Found a trunk full of neat stuff, free at a location that a old gasoline station was being razed. A box of trailer tail lights / lens, mechanical bead expander, antique speed wrench, trailer tires ( 12" ), Gates belt measuring system, a five inch Columbian vise, bolts / washers, and my favorites, one  three foot sign and a display piece. 

View attachment IMG_0922.jpg


----------



## StingRayCaretaker (Apr 2, 2015)

This is the sign, 36" x 30 ".  It was stuck up against the ceiling face up.  Owner was quite surprised but he did say anything that wasn't bolted down.  I did give him twenty five dollars for letting me dig through his removal process. 

View attachment IMG_0917.jpg


----------



## Chris (Apr 2, 2015)

Sweet score! I used to have neat stuff. Now I just have stuff.


----------



## oldognewtrick (Apr 2, 2015)

Chris said:


> Sweet score! I used to have neat stuff. Now I just have stuff.



I know what you mean...


----------



## StingRayCaretaker (Apr 8, 2015)

I checked the steel rack today and found a dog.  Moments later, another.  If this keeps up I will need a kennel license. 

View attachment IMG_4250.jpg


----------



## havasu (Apr 9, 2015)

That is really cool stuff. I recently saw a horse head made out of old horse shoes, spark plugs, and other metal crap and it was beautiful. It was the centerpiece at a high scale local restaurant. I'm sure it was pretty pricy.


----------



## StingRayCaretaker (May 29, 2015)

I think garage art is how many old classics one can park in the garage. I'm up to eight.


----------



## Chris (May 29, 2015)

I am selling a truck today before it becomes garage art. It's an 06 F250 super duty that I just don't drive any more. A buddy is gonna get a great truck at about half the price of low blue book.


----------



## havasu (Jun 5, 2015)

I still need a truck there, buddy...


----------



## Chris (Jun 5, 2015)

It's gone now. It was a V10.Passed everything but a gas station.

Sure was pretty tho.


----------



## StingRayCaretaker (Jul 25, 2015)

Went to a garage sale this morning.  Standing in the corner was an old C- curve roll top desk 24" wide by 47" long.  Beautiful patina, honey oak color with great functioning drawers and roll enclosure.  Don't really need a desk but could not resist the price of forty dollars.  I have an old matching swivel chair in the garage ceiling.
My garage is starting to look like an office with the desk and a five dollar NCR cash register that rings up totals with ease.  I guess I live in the past. 

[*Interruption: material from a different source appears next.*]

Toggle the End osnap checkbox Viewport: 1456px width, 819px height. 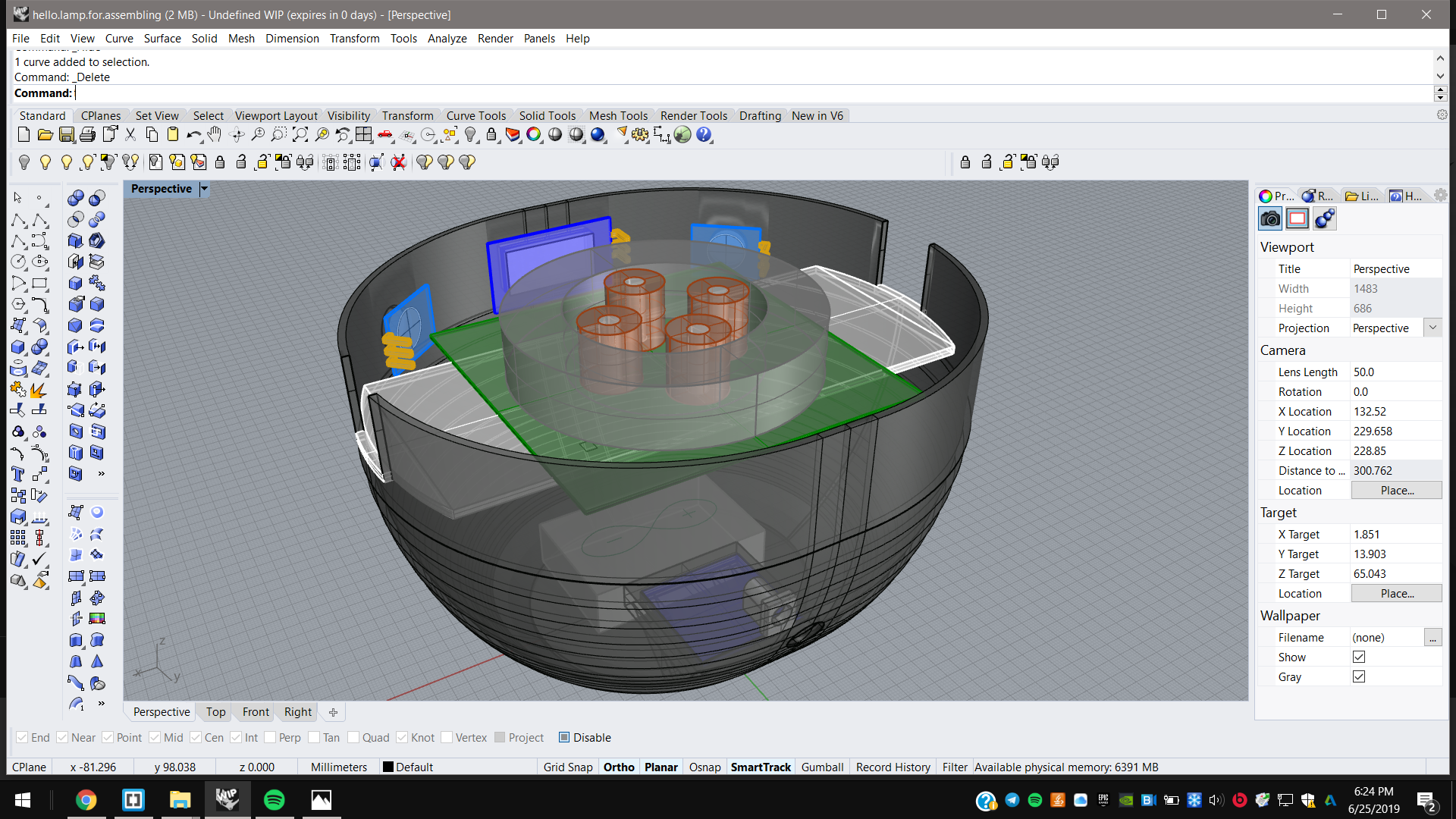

View attachment IMG_4428.jpg


View attachment IMG_4439.jpg


----------



## havasu (Jul 26, 2015)

I really like them old cash registers.


----------



## StingRayCaretaker (Jul 27, 2015)

The register was $5.00 at a garage sale.  Three keys were stuck down and the electric cord was cut off.  I knew it didn't work but five dollars buys a great conversation piece.  They call this a tombstone register due to its shape.  My friend worked for NCR for three decades.  He started servicing models like this.  He had it up and running like new in a matter of a couple hours.  Said it brought back old memories. I can't believe the steel inside this case as it weighs over 100#.


----------



## StingRayCaretaker (Jul 29, 2015)

There is wall art & bench art, a fuel injection set up for a 1960 Corvette. 

View attachment IMG_4440.jpg


View attachment IMG_4441.jpg


----------